• AUFGABEN ZUR ÜBUNG
1. Schreib einen Abschnitt aus dem Text über die Inszenierungen wortgetreu ab. Fang bei den Worten "Ein außergewöhnliches Wesen" an und hör nach "der Welt neu." auf.
2. Wie lange hat Louis XVI. die Komödie laut dem Text über die Inszenierungen verboten?
3. Schreib den Text über die Inszenierungen nach seinem letzten Satz weiter.

• GEZEIGTER TEXTAUSZUG
============================================================

Ein außergewöhnliches Wesen ist auch der Magyarosaurus, eine Dinosaurierart, deren Fossilien in Siebenbürgen von Nopcsa Ferenc entdeckt wurden. Inspiriert von Nopcsas abenteuerlichem Leben, einem im 19. Jahrhundert in Rumänien geborenen Paläontologen, aber auch Geheimdienstagenten, Spion und Anwärter auf den Thron Albaniens, lädt die Inszenierung Magyarosaurus dacus der international bekannten Regisseurin und Autorin Gianina Cărbunariu ein, die Belle Époque mit der Szigligeti-Gruppe Revue passieren zu lassen, wobei der Schwerpunkt auf Nopcsas Persönlichkeit liegt, die ebenso voller Widersprüche ist wie die Zeitspanne des Übergangs von einem Jahrhundert zum anderen. Denn während der Abenteurer Meere und Länder durchquert und wissenschaftliche Studien und Spionageberichte verfasst, zeichnen die Großmächte die Grenzen der Welt neu.

   Über Machtspiele einer anderen Art geht es in Ein toller Tag oder Figaros Hochzeit. Die 1781 von Pierre-Augustin Caron de Beaumarchais geschriebene Komödie in fünf Akten wurde drei Jahre lang von Louis XVI. verboten, nahm doch der Autor den Adel kritisch aufs Korn. Beaumarchais wurde als Sohn eines Uhrmachers geboren und kaufte sich den Adelstitel "de Baumarchais" erst viele Jahre später. Im Laufe seines turbulenten Lebens war er Hofuhrmacher und Hofbeamter. Später machte er sich einen Namen als Waffenhändler und Verleger. Doch worum geht es in dem Stück? Figaro, der Protagonist der Komödie um turbulente Gefühle und Beziehungsdramen, will seine Braut Susanne heiraten. Am Tag der Hochzeit erfährt er, dass sein Herr, der Graf, Susanne nachstellt. Eine frühere Freundin Figaros bietet zusätzlich Ärger, beruft sie sich doch auf ein Eheversprechen Figaros. Ausweg aus dieser Lage bieten Intrigen und Täuschungsmanöver. Beaumarchais Komödie diente für Mozart als Vorlage für seine 1786 uraufgeführte Oper "Die Hochzeit des Figaro". Dank seiner so turbulenten wie witzigen Handlung ist Ein toller Tag oder Figaros Hochzeit noch immer eines der meistgespielten Stücke der französischen Literatur. Im großen Theatersaal in Großwardein setzt Botos Bálint auf ein effizientes lamettaähnliches Bühnenbild und überzeugt mit bunten, opulenten Kostümen. Der Regisseur schafft es, auch mit dem Bespielen des ganzen Saales, der Inszenierung noch mehr Tempo zu verleihen.

============================================================

(Gespeicherte Einträge)

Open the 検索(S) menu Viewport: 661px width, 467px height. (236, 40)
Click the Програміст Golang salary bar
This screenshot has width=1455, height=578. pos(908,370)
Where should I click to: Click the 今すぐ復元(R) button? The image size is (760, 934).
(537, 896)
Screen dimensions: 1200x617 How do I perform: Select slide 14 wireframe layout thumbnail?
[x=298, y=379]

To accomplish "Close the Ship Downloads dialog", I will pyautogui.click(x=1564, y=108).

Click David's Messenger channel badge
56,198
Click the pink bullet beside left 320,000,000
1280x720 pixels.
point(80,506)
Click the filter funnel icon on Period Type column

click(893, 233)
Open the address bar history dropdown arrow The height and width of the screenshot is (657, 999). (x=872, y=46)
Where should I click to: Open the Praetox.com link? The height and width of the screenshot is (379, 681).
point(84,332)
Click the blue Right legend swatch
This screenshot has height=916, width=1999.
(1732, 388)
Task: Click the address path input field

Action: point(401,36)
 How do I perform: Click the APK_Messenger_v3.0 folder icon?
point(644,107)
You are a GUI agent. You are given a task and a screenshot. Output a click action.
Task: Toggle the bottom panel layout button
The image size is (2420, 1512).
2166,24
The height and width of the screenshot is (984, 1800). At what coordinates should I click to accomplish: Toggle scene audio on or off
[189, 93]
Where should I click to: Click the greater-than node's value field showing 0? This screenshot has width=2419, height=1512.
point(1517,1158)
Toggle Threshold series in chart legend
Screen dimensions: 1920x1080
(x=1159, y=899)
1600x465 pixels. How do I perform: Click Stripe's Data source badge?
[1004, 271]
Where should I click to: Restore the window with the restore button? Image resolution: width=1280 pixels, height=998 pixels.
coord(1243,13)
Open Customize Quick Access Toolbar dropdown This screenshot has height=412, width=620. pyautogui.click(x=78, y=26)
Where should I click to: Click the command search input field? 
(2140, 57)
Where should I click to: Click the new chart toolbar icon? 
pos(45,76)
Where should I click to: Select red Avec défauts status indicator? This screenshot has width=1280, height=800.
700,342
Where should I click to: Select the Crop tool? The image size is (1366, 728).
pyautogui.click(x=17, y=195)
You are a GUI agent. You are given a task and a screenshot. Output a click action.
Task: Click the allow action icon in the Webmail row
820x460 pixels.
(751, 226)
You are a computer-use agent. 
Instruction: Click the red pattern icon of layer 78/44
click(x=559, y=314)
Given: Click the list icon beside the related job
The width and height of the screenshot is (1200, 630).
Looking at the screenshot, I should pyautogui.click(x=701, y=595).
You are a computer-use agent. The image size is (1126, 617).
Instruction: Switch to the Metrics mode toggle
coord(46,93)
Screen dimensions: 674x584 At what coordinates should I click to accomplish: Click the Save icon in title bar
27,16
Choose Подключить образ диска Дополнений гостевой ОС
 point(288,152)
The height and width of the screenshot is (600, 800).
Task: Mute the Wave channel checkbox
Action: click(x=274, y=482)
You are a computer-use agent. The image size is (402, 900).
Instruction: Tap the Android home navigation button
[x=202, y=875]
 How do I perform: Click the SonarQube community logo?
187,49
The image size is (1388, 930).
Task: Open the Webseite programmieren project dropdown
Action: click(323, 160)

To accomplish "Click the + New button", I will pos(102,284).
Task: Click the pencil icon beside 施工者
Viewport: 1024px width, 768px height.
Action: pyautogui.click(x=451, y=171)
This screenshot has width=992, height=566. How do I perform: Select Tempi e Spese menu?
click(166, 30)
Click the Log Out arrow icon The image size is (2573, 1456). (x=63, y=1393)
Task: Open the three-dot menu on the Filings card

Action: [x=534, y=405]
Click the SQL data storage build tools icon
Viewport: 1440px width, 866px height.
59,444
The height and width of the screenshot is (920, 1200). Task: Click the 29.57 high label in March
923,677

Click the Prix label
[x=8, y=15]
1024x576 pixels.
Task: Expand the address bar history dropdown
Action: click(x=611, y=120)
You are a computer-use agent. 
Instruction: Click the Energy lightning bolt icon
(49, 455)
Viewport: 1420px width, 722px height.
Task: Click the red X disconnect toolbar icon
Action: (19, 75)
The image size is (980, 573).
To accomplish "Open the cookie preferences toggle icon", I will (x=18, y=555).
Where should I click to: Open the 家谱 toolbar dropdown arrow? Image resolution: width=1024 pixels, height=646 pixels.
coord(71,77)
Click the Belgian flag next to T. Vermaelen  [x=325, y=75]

============================================================

• ANTWORTEN JE AUFGABE
1.
Ein außergewöhnliches Wesen ist auch der Magyarosaurus, eine Dinosaurierart, deren Fossilien in Siebenbürgen von Nopcsa Ferenc entdeckt wurden. Inspiriert von Nopcsas abenteuerlichem Leben, einem im 19. Jahrhundert in Rumänien geborenen Paläontologen, aber auch Geheimdienstagenten, Spion und Anwärter auf den Thron Albaniens, lädt die Inszenierung Magyarosaurus dacus der international bekannten Regisseurin und Autorin Gianina Cărbunariu ein, die Belle Époque mit der Szigligeti-Gruppe Revue passieren zu lassen, wobei der Schwerpunkt auf Nopcsas Persönlichkeit liegt, die ebenso voller Widersprüche ist wie die Zeitspanne des Übergangs von einem Jahrhundert zum anderen. Denn während der Abenteurer Meere und Länder durchquert und wissenschaftliche Studien und Spionageberichte verfasst, zeichnen die Großmächte die Grenzen der Welt neu.

2. Drei Jahre lang.

3.
Bis zum Brechen voll war der Saal am letzten Abend bei der satirisch-musikalischen Komödie Csinibaba (auf Deutsch "Zuckerpuppe"), eine Bühnenadaption des Kultfilms von 1997 (Regie Tímár Péter) von Gyula Márton. Die Geschichte spielt im Jahr 1962 in einem Budapester Viertel. Während Gagarin um die Erde flog, hat sich in Ungarn seit einiger Zeit nichts mehr ereignet. Doch dann kündigt der kommunistische Jugendverband einen Talentwettbewerb für Musiker an, dessen Sieger Ungarn bei den Weltjugendfestspielen in Helsinki vertreten soll. Eine Amateurpopgruppe will sich dafür qualifizieren. Humorvolle Szenen und unsterbliche Lieder – darunter einige von Fényes Szabolcs aus Großwardein – boten eine Aufführung (Regie: Novák Eszter) für die ganze Familie und ließen nostalgische Stimmung aufkommen: Die ältere Generation wurde daran erinnert, wie es in ihrer eigenen Kindheit war, Jugendliche und Kinder hatten eine unterhaltsame Geschichtsstunde. Es ist nicht das erste Mal, dass mir bewusst wird, wie gut die ungarischen Theatergruppen aus Rumänien sind, wenn es um musikalische Stücke geht. Eine Tradition, die geschickt zum Ausdruck gebracht wird.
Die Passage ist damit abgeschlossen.